• Task objective: From the first line to the last, give the records again exactly.

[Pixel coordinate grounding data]

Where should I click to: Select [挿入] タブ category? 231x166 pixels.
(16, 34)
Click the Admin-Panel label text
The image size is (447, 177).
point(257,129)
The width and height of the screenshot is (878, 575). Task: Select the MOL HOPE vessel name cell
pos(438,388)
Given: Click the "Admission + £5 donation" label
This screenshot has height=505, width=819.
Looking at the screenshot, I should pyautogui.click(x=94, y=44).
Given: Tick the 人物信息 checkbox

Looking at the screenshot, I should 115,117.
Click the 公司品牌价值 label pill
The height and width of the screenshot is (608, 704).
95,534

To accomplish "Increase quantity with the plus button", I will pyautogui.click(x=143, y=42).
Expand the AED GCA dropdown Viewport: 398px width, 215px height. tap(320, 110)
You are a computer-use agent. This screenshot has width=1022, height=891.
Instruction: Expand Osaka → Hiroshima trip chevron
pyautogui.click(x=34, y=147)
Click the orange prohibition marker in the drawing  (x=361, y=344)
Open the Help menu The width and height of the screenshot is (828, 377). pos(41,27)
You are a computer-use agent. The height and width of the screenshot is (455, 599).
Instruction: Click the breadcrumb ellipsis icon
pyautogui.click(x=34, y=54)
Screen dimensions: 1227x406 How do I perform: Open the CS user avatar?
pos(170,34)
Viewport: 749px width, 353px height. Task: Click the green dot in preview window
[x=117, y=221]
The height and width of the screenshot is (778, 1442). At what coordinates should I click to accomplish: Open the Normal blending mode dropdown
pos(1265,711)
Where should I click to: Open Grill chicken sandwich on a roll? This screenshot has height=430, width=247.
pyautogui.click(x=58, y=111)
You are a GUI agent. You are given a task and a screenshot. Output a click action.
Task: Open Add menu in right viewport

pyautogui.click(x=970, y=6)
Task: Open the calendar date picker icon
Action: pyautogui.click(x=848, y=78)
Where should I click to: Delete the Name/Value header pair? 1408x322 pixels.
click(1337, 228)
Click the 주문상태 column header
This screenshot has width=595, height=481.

• Exercise response:
Where should I click to: Select [挿入] タブ category? 231x166 pixels.
(16, 34)
Click the Admin-Panel label text
The image size is (447, 177).
point(257,129)
The width and height of the screenshot is (878, 575). Task: Select the MOL HOPE vessel name cell
pos(438,388)
Given: Click the "Admission + £5 donation" label
This screenshot has height=505, width=819.
Looking at the screenshot, I should pyautogui.click(x=94, y=44).
Given: Tick the 人物信息 checkbox

Looking at the screenshot, I should 115,117.
Click the 公司品牌价值 label pill
The height and width of the screenshot is (608, 704).
95,534

To accomplish "Increase quantity with the plus button", I will pyautogui.click(x=143, y=42).
Expand the AED GCA dropdown Viewport: 398px width, 215px height. tap(320, 110)
You are a computer-use agent. This screenshot has width=1022, height=891.
Instruction: Expand Osaka → Hiroshima trip chevron
pyautogui.click(x=34, y=147)
Click the orange prohibition marker in the drawing  (x=361, y=344)
Open the Help menu The width and height of the screenshot is (828, 377). pos(41,27)
You are a computer-use agent. The height and width of the screenshot is (455, 599).
Instruction: Click the breadcrumb ellipsis icon
pyautogui.click(x=34, y=54)
Screen dimensions: 1227x406 How do I perform: Open the CS user avatar?
pos(170,34)
Viewport: 749px width, 353px height. Task: Click the green dot in preview window
[x=117, y=221]
The height and width of the screenshot is (778, 1442). At what coordinates should I click to accomplish: Open the Normal blending mode dropdown
pos(1265,711)
Where should I click to: Open Grill chicken sandwich on a roll? This screenshot has height=430, width=247.
pyautogui.click(x=58, y=111)
You are a GUI agent. You are given a task and a screenshot. Output a click action.
Task: Open Add menu in right viewport

pyautogui.click(x=970, y=6)
Task: Open the calendar date picker icon
Action: pyautogui.click(x=848, y=78)
Where should I click to: Delete the Name/Value header pair? 1408x322 pixels.
click(1337, 228)
Click the 주문상태 column header
This screenshot has width=595, height=481.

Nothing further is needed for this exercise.